Study your Physics well, and you'll be shown
In not too many pages that your art's good
Is to follow Nature insofar as it can,
As a pupil emulates his master; God
Has as it were a grandchild in your art."
- Inferno, XI, 93-101
When I first learned that one of Galileo Galilei's earliest professional achievements was delivering a lecture on the size and structure of Hell as described in Dante's Inferno, I was intrigued to say the least. I had always thought of the Commedia as a work of epic poetry and theological allegory, rich in poetry and symbolism, certainly, but I don't think I had ever considered that it might have been taken seriously in terms of natural philosophy - what we today would call Science. Apparently, however, it was taken rather seriously - seriously enough that a talk on the subject was integral to the early advancement of Galileo's career. I wanted to explore further this intriguing connection between the greatest of the medieval writers and one of the founders of modern science. What did Dante have to say that was of scientific interest and what influence had Dante had on the work and thought of Galileo?
Some time later, I came across this video on the topic, which emphasized Dante's impact on Galileo's thinking about scaling. 
The idea is that the physical structure of an object, whether it is an animal or a bridge, has to depend on its size. As it says in the video, you can't just double the size of a horse to get an elephant. A double-sized horse wouldn't weigh twice as much, but eight (two cubed) times as much, so its legs would have to get thicker to support the additional weight. Changing the size of the structure also requires a change in its shape. So giant Lucifer chewing on Judas, Brutus and Cassius in his three mouths wouldn't be able to stand if he had the shape of a human being. His muscles would collapse and his bones break under his immense weight.

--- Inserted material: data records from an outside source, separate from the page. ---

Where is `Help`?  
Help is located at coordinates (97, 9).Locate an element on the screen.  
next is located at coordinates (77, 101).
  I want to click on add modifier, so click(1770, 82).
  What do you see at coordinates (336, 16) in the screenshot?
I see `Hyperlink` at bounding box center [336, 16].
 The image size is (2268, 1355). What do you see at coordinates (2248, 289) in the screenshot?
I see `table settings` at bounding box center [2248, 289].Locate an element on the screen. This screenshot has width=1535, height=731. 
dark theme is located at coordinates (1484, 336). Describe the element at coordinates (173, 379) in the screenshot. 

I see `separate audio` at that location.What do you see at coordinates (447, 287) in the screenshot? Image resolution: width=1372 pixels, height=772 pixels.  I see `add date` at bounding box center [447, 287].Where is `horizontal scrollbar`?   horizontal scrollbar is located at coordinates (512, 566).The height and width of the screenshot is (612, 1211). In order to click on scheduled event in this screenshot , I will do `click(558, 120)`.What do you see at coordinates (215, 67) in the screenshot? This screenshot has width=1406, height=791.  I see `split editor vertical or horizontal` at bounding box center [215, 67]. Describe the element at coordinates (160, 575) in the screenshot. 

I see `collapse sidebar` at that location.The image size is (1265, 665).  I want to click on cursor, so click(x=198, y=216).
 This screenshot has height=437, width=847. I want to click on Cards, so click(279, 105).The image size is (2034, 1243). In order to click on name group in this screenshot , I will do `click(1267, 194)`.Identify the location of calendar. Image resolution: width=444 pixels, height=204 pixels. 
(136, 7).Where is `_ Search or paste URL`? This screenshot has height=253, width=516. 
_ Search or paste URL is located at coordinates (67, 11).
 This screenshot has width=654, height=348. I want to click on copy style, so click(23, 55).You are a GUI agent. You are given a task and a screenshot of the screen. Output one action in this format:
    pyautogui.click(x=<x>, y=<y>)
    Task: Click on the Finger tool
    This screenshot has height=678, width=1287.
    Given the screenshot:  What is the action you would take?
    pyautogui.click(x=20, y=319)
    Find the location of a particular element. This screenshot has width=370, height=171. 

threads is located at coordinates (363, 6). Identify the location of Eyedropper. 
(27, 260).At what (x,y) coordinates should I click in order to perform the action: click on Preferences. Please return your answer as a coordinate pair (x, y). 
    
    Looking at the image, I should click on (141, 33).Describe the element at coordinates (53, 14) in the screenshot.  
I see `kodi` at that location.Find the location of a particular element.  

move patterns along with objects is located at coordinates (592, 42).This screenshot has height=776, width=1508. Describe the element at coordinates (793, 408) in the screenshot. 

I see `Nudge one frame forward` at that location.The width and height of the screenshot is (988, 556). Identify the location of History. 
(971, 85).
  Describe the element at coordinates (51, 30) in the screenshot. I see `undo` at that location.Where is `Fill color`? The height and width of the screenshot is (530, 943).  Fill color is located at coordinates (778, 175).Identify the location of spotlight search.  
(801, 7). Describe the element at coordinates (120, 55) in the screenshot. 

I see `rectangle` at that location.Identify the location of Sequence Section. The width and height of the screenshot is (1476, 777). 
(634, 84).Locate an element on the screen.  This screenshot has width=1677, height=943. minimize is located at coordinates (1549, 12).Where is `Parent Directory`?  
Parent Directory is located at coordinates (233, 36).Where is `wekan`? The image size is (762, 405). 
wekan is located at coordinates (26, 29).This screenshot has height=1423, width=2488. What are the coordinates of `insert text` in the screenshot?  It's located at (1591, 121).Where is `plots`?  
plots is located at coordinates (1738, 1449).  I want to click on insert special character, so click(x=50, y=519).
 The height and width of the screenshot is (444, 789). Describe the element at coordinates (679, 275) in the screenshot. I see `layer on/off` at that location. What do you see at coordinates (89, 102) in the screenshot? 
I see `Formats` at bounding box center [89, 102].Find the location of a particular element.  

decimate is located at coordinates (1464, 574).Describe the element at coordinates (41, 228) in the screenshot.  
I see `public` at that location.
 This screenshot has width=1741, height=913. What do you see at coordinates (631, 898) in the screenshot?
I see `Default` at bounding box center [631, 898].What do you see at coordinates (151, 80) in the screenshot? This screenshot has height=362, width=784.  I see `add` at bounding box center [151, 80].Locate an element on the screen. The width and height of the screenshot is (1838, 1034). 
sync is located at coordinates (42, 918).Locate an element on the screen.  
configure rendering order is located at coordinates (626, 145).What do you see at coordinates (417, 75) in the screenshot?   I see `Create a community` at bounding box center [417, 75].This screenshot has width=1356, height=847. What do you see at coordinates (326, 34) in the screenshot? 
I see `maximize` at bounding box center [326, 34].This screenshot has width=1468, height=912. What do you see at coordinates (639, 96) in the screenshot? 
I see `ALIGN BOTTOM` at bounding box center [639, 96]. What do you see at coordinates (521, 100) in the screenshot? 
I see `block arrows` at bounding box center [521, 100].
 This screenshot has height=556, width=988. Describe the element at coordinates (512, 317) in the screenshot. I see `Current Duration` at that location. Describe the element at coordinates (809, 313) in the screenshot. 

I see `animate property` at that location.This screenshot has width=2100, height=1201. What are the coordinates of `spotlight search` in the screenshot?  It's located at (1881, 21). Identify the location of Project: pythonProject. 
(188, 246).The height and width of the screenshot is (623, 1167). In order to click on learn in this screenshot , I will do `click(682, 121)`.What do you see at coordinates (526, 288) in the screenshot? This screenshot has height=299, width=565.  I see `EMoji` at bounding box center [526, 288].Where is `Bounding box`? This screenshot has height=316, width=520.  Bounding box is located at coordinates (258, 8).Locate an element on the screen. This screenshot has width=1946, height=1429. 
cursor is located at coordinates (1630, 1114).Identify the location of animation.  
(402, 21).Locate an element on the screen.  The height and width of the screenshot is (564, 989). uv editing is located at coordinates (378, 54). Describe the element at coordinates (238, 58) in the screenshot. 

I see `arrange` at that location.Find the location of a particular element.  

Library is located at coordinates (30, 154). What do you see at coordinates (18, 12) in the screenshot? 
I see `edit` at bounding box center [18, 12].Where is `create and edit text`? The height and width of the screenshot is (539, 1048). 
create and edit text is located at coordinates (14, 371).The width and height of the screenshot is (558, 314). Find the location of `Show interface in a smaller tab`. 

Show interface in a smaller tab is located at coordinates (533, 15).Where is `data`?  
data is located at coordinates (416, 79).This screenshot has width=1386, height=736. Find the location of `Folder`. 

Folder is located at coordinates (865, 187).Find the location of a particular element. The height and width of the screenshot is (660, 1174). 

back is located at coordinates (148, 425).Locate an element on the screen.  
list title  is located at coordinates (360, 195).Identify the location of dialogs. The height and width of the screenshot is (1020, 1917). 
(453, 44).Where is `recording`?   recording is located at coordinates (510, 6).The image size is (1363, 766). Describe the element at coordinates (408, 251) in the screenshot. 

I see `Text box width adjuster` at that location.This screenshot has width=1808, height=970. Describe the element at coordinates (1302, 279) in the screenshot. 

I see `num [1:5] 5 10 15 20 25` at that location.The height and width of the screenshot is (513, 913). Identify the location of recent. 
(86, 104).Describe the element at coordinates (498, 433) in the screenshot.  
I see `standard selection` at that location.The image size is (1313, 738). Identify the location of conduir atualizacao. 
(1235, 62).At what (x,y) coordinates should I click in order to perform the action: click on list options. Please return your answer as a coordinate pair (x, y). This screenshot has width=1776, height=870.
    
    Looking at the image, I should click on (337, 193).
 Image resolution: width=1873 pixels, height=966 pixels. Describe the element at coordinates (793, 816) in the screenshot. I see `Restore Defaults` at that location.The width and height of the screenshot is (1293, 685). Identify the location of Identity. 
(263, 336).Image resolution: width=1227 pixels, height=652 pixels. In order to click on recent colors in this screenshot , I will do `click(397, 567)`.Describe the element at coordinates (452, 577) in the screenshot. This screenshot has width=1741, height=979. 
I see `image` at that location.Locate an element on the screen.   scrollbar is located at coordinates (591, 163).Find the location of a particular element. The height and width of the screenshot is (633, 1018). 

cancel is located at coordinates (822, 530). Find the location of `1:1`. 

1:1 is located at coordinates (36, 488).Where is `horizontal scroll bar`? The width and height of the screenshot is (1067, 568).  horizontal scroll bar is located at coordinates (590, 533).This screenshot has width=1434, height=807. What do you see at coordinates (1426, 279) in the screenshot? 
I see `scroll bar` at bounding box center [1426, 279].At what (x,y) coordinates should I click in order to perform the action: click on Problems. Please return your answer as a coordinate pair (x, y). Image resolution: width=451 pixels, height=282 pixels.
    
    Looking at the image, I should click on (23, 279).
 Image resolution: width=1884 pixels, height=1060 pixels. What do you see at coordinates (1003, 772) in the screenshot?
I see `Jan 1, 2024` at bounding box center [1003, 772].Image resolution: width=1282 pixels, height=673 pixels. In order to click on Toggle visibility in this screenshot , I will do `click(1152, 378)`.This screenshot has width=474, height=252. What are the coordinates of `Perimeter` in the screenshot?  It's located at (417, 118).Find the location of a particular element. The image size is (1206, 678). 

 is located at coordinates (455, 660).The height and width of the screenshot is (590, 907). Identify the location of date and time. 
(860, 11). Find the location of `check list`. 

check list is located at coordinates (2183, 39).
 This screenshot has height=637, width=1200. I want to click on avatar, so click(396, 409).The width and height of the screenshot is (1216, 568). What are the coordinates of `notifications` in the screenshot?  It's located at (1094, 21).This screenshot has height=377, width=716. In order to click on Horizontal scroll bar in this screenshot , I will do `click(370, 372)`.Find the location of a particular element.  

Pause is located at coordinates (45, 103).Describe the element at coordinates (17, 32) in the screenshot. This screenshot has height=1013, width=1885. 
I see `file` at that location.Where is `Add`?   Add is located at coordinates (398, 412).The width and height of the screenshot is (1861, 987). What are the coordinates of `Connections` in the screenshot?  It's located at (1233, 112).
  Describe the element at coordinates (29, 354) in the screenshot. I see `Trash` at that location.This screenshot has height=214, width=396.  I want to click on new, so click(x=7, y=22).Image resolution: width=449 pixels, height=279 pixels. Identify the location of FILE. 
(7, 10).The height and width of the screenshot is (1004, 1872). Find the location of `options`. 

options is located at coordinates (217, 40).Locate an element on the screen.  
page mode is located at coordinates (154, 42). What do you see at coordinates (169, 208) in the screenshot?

I am eager to read Mark Peterson's book Galileo's Muse, which is about the influence of arts and humanities on Galileo's thinking, but my local public library doesn't have it yet. Peterson, however, does have a paper about precisely this issue on arXiv, Galileo's Discovery of Scaling Laws. It was fascinating reading.
It turns out that although Galileo's lecture on the structure of Hell was a rhetorical and political success, he got the science exactly wrong. He defended the view of his fellow Florentine Antonio Manetti that Dante's Hell could be a cone roughly 3000 miles across at the top and extending to a point at the center of the Earth and that it could be covered by a ceiling of earth and rock 400 miles thick. The essence of Galileo's argument was that since these proportions were more than adequate to an architectural structure like Brunelleschi's Dome, they should work equally well if scaled up by a factor of 100,000.

The problem of course is that the weight of the roof won't increase linearly like its span and thickness. If you scale up its linear dimensions by 100,000, its volume (and therefore its weight) will increase by a factor of 100,000 x 100,000 x 100,000, one quadrillion times! There is no way a structure like that could support its own weight. Peterson suggests that Galileo realized his mistake soon after the talk, and subsequently developed a whole new theory of scaling which he was later to present in his Dialogues Concerning Two New Sciences.

The most fascinating thing to me is Peterson's argument that Galileo would develop this new theory and then sit on it for fifty years before publishing it. It highlights just how different the intellectual culture of Renaissance Italy was from the scientific culture of today. Galileo apparently developed the theory in order to defend himself in case anyone started poking holes in his original talk. Since he never needed it for that purpose, he didn't publish this revolutionary piece of science until nearly the end of his life.